From the material below, pull out the stretch from the line containing "Describe the element" through the line containing "at that location.", reproducing it word for word but without the pictures.
══════
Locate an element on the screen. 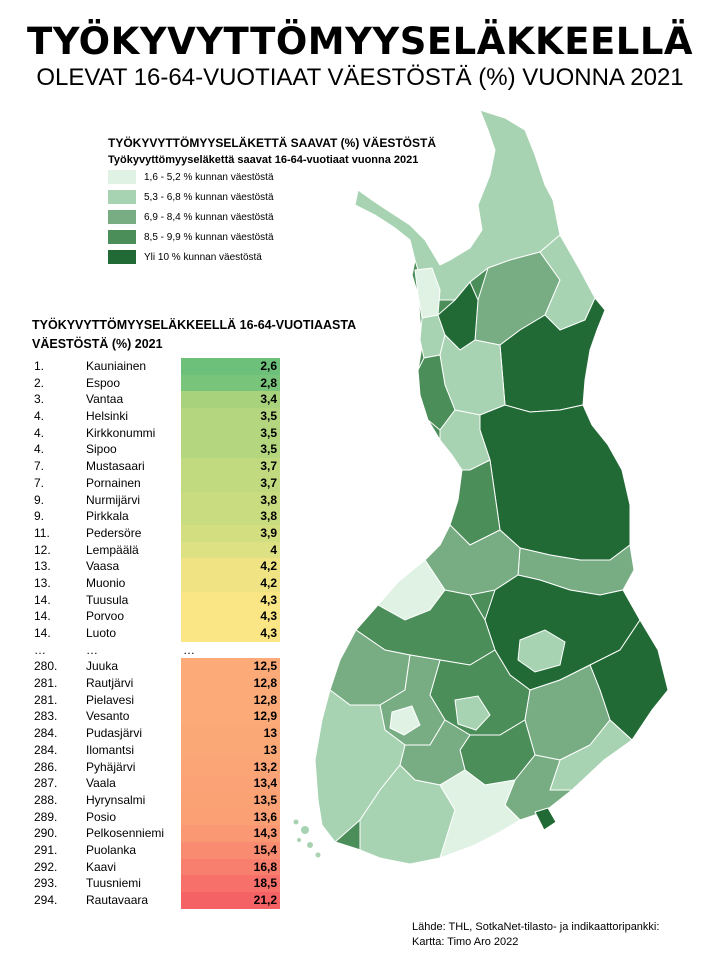 The image size is (720, 960). ranking-row: 14. Luoto 4,3 is located at coordinates (157, 634).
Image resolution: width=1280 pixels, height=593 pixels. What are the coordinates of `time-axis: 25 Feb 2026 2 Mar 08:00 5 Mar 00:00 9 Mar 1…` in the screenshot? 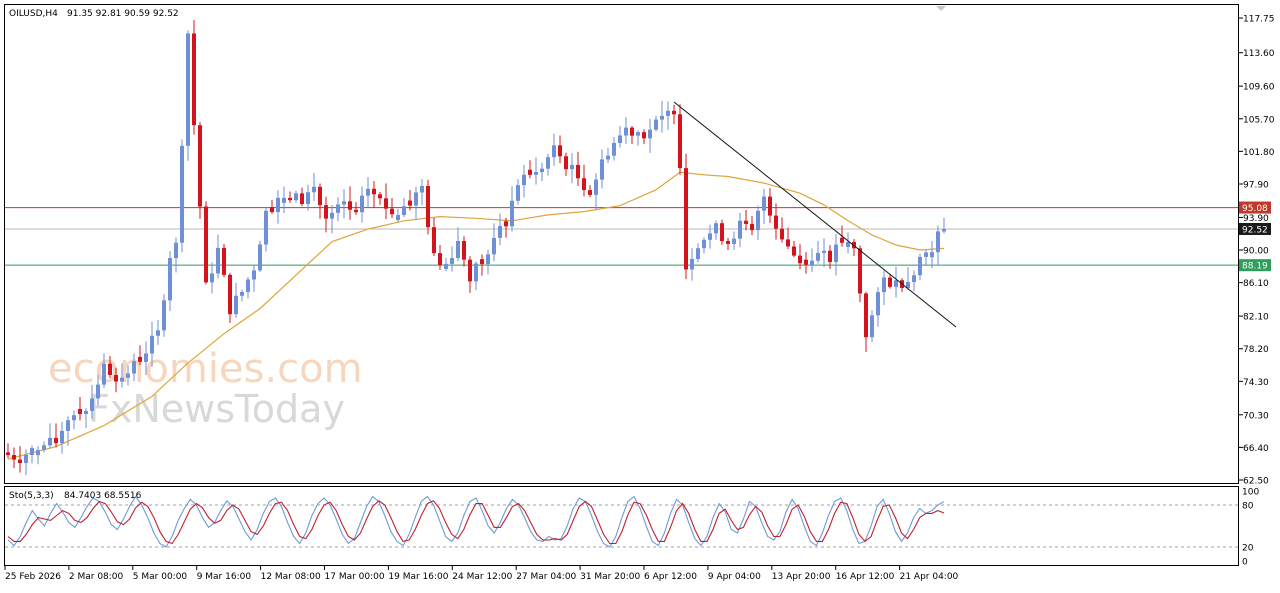 It's located at (482, 574).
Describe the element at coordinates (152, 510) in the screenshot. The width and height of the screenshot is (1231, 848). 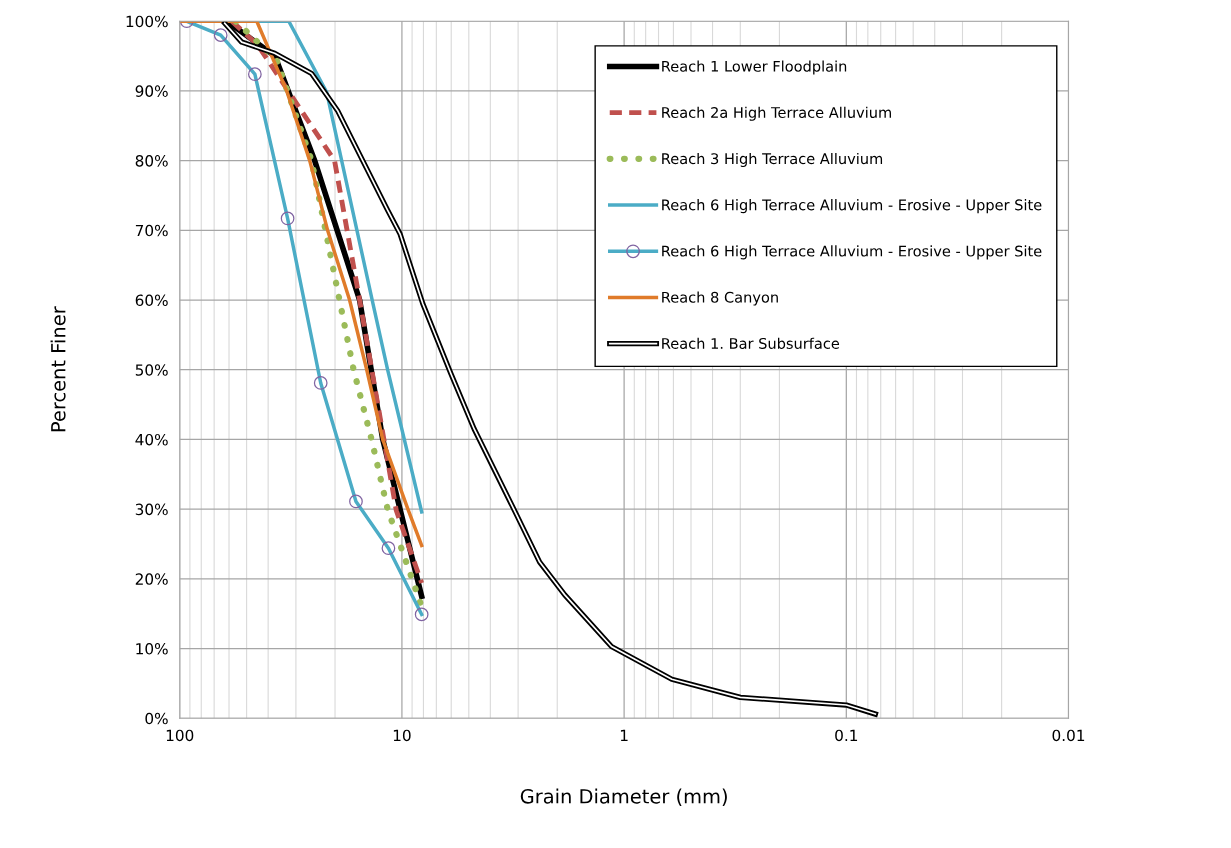
I see `y-tick-label: 30%` at that location.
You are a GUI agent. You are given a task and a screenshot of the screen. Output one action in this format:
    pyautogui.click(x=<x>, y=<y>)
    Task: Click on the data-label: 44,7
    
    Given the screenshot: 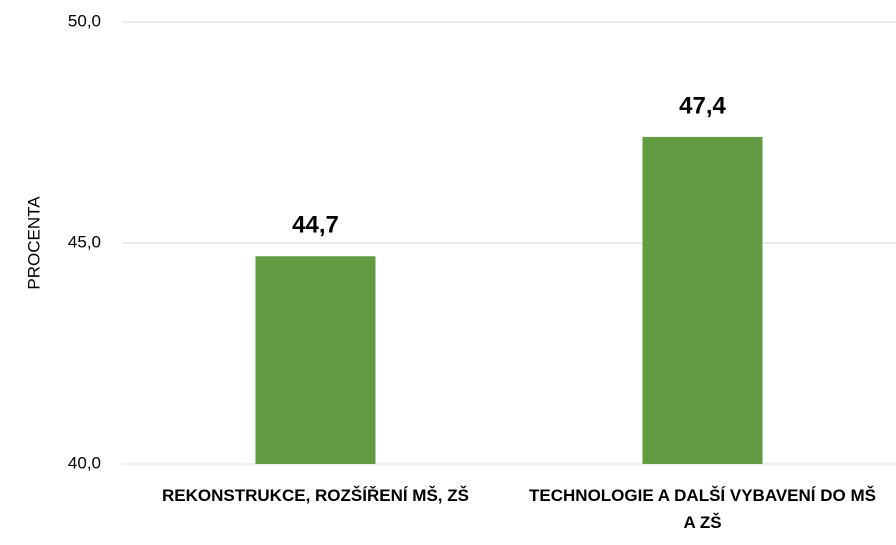 What is the action you would take?
    pyautogui.click(x=316, y=226)
    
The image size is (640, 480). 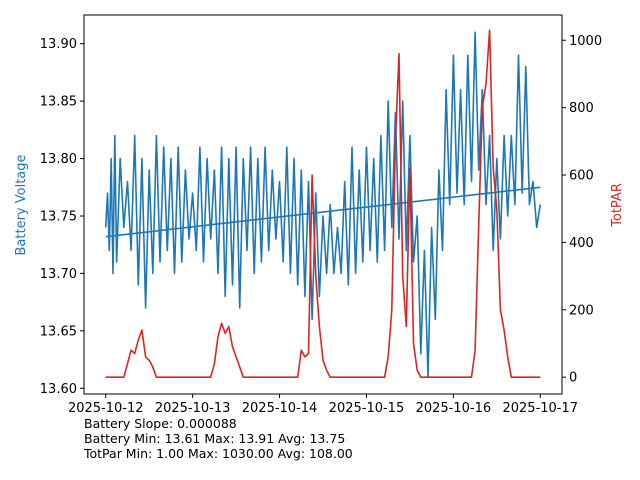 What do you see at coordinates (106, 408) in the screenshot?
I see `x-tick-label: 2025-10-12` at bounding box center [106, 408].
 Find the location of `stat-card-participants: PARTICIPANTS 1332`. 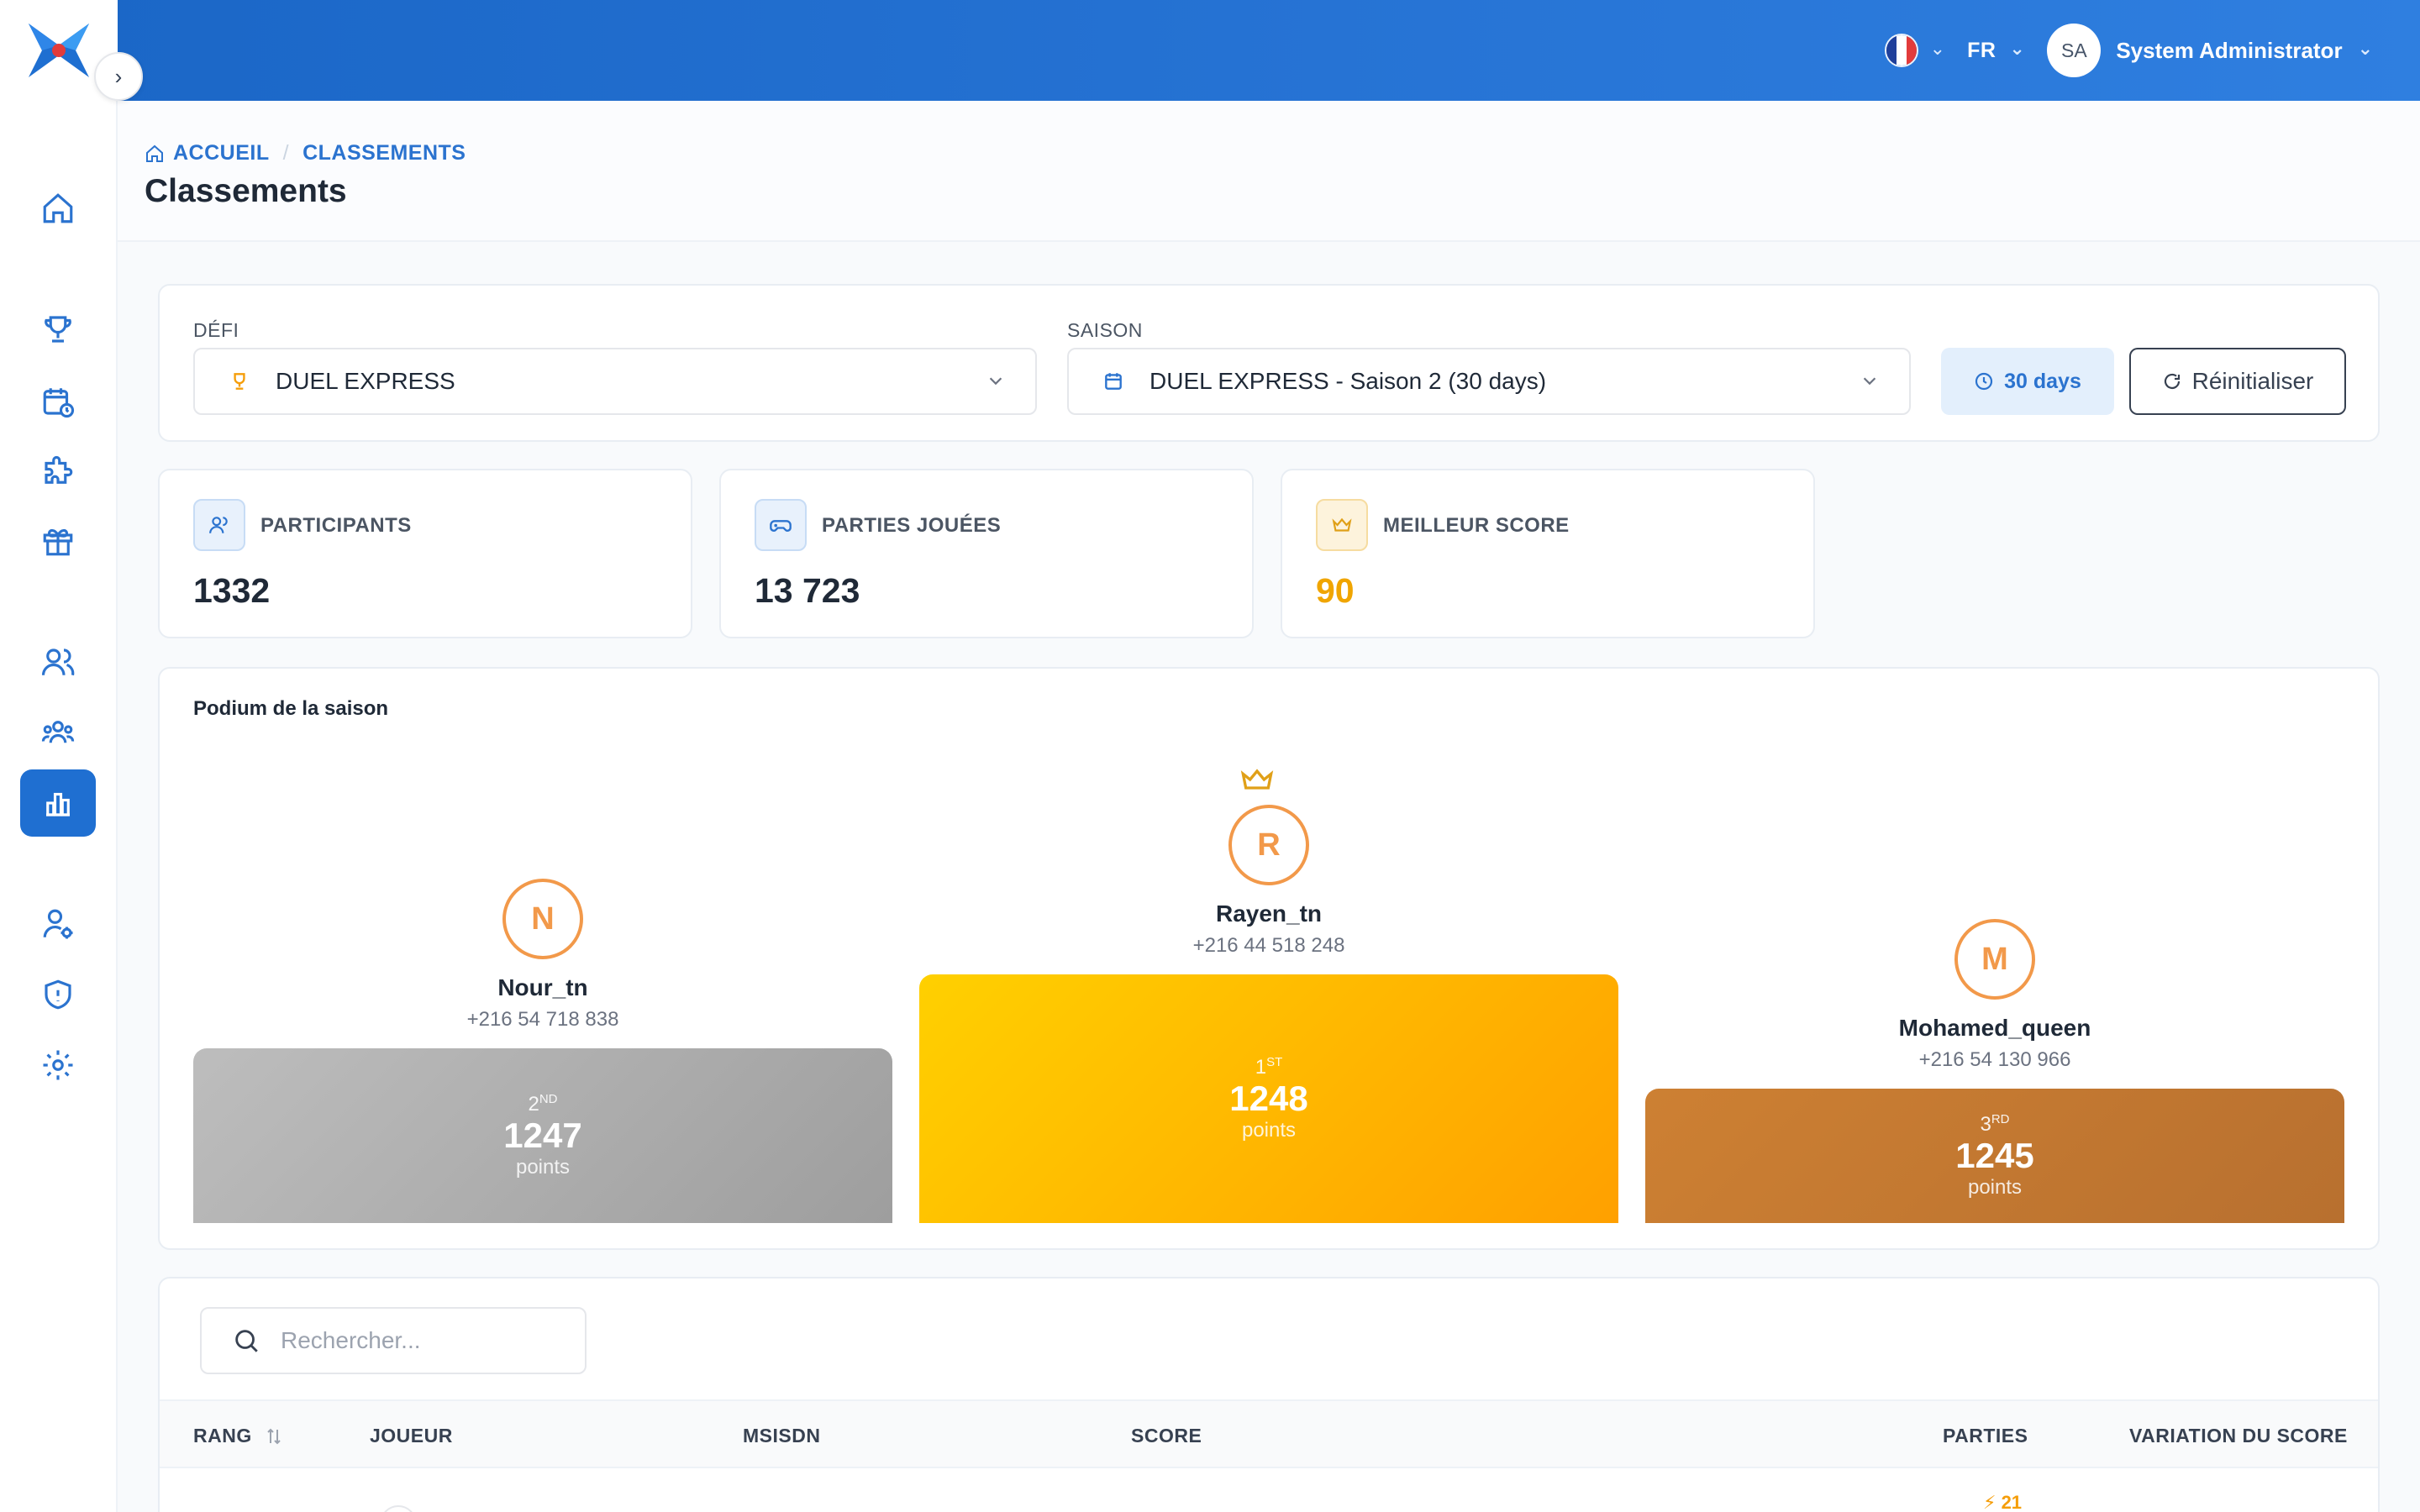

stat-card-participants: PARTICIPANTS 1332 is located at coordinates (425, 554).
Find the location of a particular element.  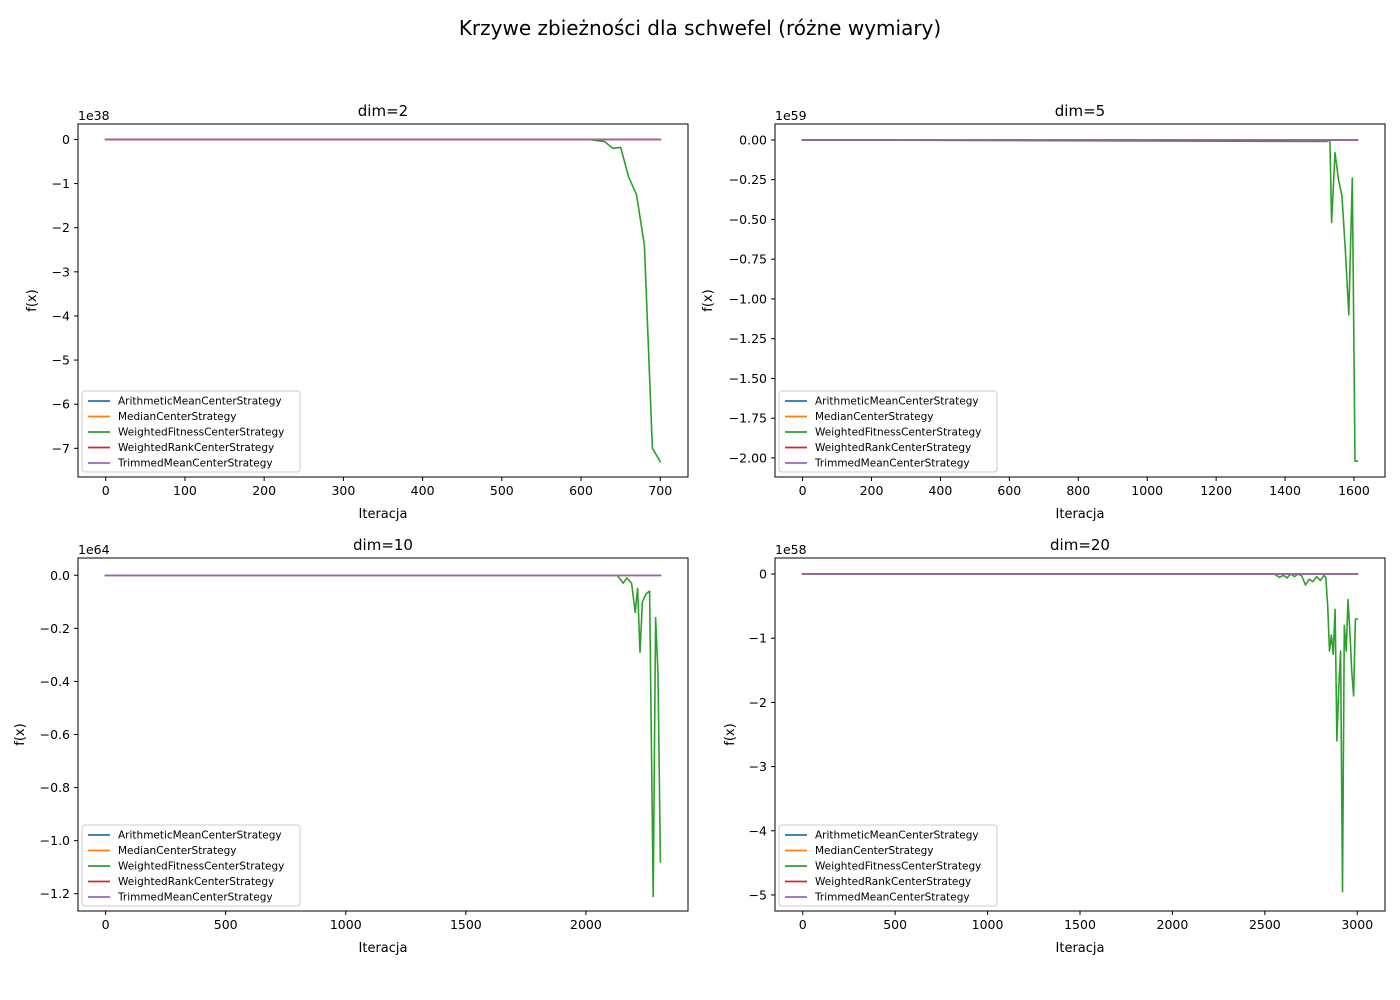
══════
### Answer box
Describe the element at coordinates (152, 510) in the screenshot. The width and height of the screenshot is (1231, 848). 
I see `y-tick-label: 30%` at that location.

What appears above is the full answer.